# Analyzing Jeopardy Questions
In this guided project, a dataset of Jeopardy questions was downloaded and examined in various ways with the hopes of finding some patterns or strategies that could help data analysts on the show win more easily.

Note: In this dataset, the "Question" column contains the quiz prompts. The "Answer" column does not contain any question words like "Who is...?"

In [26]:
import pandas as pd

jeopardy = pd.read_csv('jeopardy.csv')
jeopardy.columns = ['Show Number', 'Air Date', 'Round', 'Category', 'Value', 'Question', 'Answer']
jeopardy.head()


Unnamed: 0,Show Number,Air Date,Round,Category,Value,Question,Answer
0,4680,2004-12-31,Jeopardy!,HISTORY,$200,"For the last 8 years of his life, Galileo was ...",Copernicus
1,4680,2004-12-31,Jeopardy!,ESPN's TOP 10 ALL-TIME ATHLETES,$200,No. 2: 1912 Olympian; football star at Carlisl...,Jim Thorpe
2,4680,2004-12-31,Jeopardy!,EVERYBODY TALKS ABOUT IT...,$200,The city of Yuma in this state has a record av...,Arizona
3,4680,2004-12-31,Jeopardy!,THE COMPANY LINE,$200,"In 1963, live on ""The Art Linkletter Show"", th...",McDonald's
4,4680,2004-12-31,Jeopardy!,EPITAPHS & TRIBUTES,$200,"Signer of the Dec. of Indep., framer of the Co...",John Adams


We will be analyzing the words that appear in Jeopardy questions and answers and so first we must sanitize this data to avoid issues with punctuation marks and case-sensitivity.
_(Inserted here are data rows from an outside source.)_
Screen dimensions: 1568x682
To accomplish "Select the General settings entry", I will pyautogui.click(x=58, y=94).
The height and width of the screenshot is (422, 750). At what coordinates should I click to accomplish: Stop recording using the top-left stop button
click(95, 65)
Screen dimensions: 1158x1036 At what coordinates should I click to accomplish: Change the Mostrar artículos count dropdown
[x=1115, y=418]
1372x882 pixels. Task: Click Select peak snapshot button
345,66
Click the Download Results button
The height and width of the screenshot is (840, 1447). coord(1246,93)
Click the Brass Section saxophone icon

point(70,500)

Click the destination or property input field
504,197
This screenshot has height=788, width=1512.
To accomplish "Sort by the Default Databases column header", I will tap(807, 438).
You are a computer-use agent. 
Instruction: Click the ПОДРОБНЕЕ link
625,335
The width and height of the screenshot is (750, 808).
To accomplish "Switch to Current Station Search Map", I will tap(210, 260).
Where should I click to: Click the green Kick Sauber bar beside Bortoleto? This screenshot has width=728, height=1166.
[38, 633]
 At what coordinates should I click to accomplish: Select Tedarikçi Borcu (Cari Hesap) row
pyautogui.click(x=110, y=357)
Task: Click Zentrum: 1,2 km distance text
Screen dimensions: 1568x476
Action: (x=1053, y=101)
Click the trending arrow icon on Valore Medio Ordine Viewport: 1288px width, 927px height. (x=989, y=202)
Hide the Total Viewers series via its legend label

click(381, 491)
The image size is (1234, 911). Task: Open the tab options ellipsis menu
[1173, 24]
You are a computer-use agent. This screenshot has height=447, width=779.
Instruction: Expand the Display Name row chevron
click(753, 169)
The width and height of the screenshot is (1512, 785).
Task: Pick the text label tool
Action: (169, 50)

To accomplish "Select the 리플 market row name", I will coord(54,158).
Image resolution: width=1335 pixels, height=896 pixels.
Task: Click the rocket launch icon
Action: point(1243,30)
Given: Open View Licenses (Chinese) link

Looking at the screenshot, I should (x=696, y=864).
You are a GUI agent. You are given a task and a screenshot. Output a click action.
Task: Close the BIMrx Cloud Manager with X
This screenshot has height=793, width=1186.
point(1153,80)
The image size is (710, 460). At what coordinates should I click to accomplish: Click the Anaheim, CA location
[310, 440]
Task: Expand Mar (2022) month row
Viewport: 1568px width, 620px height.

This will be done by using regular expressions.

In [27]:
import re

def normalize_text(string):
    string = string.lower()
    string = re.sub("[^A-Za-z0-9\s]", "", string)
    return string

jeopardy['clean_question'] = jeopardy['Question'].apply(normalize_text)
jeopardy['clean_answer'] = jeopardy['Answer'].apply(normalize_text)
jeopardy.loc[1984]['clean_question']


'this bird seen here is the provincial bird of prince edward island'

The question values also need to be formatted. We will need to strip them of the dollar signs and commas. We will want the airdate converted to datetime values as well. 

In [28]:
def normalize_values(text):
    text = re.sub("[^A-Za-z0-9\s]", "", text)
    try:
        text = int(text)
    except Exception:
        text = 0
    return text
    
jeopardy['clean_value'] = jeopardy['Value'].apply(normalize_values)
jeopardy['Air Date'] = pd.to_datetime(jeopardy['Air Date'])
jeopardy.head()

Unnamed: 0,Show Number,Air Date,Round,Category,Value,Question,Answer,clean_question,clean_answer,clean_value
0,4680,2004-12-31,Jeopardy!,HISTORY,$200,"For the last 8 years of his life, Galileo was ...",Copernicus,for the last 8 years of his life galileo was u...,copernicus,200
1,4680,2004-12-31,Jeopardy!,ESPN's TOP 10 ALL-TIME ATHLETES,$200,No. 2: 1912 Olympian; football star at Carlisl...,Jim Thorpe,no 2 1912 olympian football star at carlisle i...,jim thorpe,200
2,4680,2004-12-31,Jeopardy!,EVERYBODY TALKS ABOUT IT...,$200,The city of Yuma in this state has a record av...,Arizona,the city of yuma in this state has a record av...,arizona,200
3,4680,2004-12-31,Jeopardy!,THE COMPANY LINE,$200,"In 1963, live on ""The Art Linkletter Show"", th...",McDonald's,in 1963 live on the art linkletter show this c...,mcdonalds,200
4,4680,2004-12-31,Jeopardy!,EPITAPHS & TRIBUTES,$200,"Signer of the Dec. of Indep., framer of the Co...",John Adams,signer of the dec of indep framer of the const...,john adams,200


Now that the data has been cleaned we can do some analyzing. The first question we will explore is how frequently words in the answer appear in the question. 

In [29]:
def word_count(row):
    split_question = row['clean_question'].split(" ")
    split_answer = row['clean_answer'].split(" ")
    if 'the' in split_answer:
        split_answer.remove('the')
    if len(split_answer) == 0:
        return 0
    match_count = 0
    for item in split_answer:
        if item in split_question:
            match_count += 1
    return match_count / len(split_answer)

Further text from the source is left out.